Action item
Please retype every entry, keeping each one exactly as written.

Segment Open

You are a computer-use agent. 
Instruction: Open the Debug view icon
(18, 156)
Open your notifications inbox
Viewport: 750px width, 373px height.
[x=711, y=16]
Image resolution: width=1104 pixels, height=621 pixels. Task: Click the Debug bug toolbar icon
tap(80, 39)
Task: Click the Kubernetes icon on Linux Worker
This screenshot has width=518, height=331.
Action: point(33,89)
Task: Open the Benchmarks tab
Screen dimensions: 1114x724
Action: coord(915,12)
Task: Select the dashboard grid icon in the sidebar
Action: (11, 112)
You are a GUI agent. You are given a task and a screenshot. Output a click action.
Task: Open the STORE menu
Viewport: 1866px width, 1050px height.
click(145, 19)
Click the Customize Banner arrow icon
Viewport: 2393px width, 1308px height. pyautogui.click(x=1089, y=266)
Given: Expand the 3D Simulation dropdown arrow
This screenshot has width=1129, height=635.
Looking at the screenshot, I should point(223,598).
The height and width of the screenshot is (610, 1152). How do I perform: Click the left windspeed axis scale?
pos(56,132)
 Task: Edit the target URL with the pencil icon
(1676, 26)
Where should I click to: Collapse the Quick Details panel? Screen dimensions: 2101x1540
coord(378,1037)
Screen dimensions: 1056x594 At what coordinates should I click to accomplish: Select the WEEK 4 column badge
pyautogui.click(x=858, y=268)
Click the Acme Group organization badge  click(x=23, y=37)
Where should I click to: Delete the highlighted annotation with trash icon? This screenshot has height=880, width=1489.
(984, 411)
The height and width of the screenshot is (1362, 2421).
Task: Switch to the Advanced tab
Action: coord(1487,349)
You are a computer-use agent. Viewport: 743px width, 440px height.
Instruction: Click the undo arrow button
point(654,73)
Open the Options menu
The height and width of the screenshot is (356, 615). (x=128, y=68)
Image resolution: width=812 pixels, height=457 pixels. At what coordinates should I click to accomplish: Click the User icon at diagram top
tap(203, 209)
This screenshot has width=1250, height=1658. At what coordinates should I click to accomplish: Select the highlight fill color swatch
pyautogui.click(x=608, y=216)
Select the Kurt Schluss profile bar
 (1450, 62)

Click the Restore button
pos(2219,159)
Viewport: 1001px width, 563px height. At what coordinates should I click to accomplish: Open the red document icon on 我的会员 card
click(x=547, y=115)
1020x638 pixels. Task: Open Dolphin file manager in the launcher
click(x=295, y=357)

Segment Closed

Problem solution
You are a computer-use agent. 
Instruction: Open the Debug view icon
(18, 156)
Open your notifications inbox
Viewport: 750px width, 373px height.
[x=711, y=16]
Image resolution: width=1104 pixels, height=621 pixels. Task: Click the Debug bug toolbar icon
tap(80, 39)
Task: Click the Kubernetes icon on Linux Worker
This screenshot has width=518, height=331.
Action: point(33,89)
Task: Open the Benchmarks tab
Screen dimensions: 1114x724
Action: coord(915,12)
Task: Select the dashboard grid icon in the sidebar
Action: (11, 112)
You are a GUI agent. You are given a task and a screenshot. Output a click action.
Task: Open the STORE menu
Viewport: 1866px width, 1050px height.
click(145, 19)
Click the Customize Banner arrow icon
Viewport: 2393px width, 1308px height. pyautogui.click(x=1089, y=266)
Given: Expand the 3D Simulation dropdown arrow
This screenshot has width=1129, height=635.
Looking at the screenshot, I should point(223,598).
The height and width of the screenshot is (610, 1152). How do I perform: Click the left windspeed axis scale?
pos(56,132)
 Task: Edit the target URL with the pencil icon
(1676, 26)
Where should I click to: Collapse the Quick Details panel? Screen dimensions: 2101x1540
coord(378,1037)
Screen dimensions: 1056x594 At what coordinates should I click to accomplish: Select the WEEK 4 column badge
pyautogui.click(x=858, y=268)
Click the Acme Group organization badge  click(x=23, y=37)
Where should I click to: Delete the highlighted annotation with trash icon? This screenshot has height=880, width=1489.
(984, 411)
The height and width of the screenshot is (1362, 2421).
Task: Switch to the Advanced tab
Action: coord(1487,349)
You are a computer-use agent. Viewport: 743px width, 440px height.
Instruction: Click the undo arrow button
point(654,73)
Open the Options menu
The height and width of the screenshot is (356, 615). (x=128, y=68)
Image resolution: width=812 pixels, height=457 pixels. At what coordinates should I click to accomplish: Click the User icon at diagram top
tap(203, 209)
This screenshot has width=1250, height=1658. At what coordinates should I click to accomplish: Select the highlight fill color swatch
pyautogui.click(x=608, y=216)
Select the Kurt Schluss profile bar
 (1450, 62)

Click the Restore button
pos(2219,159)
Viewport: 1001px width, 563px height. At what coordinates should I click to accomplish: Open the red document icon on 我的会员 card
click(x=547, y=115)
1020x638 pixels. Task: Open Dolphin file manager in the launcher
click(x=295, y=357)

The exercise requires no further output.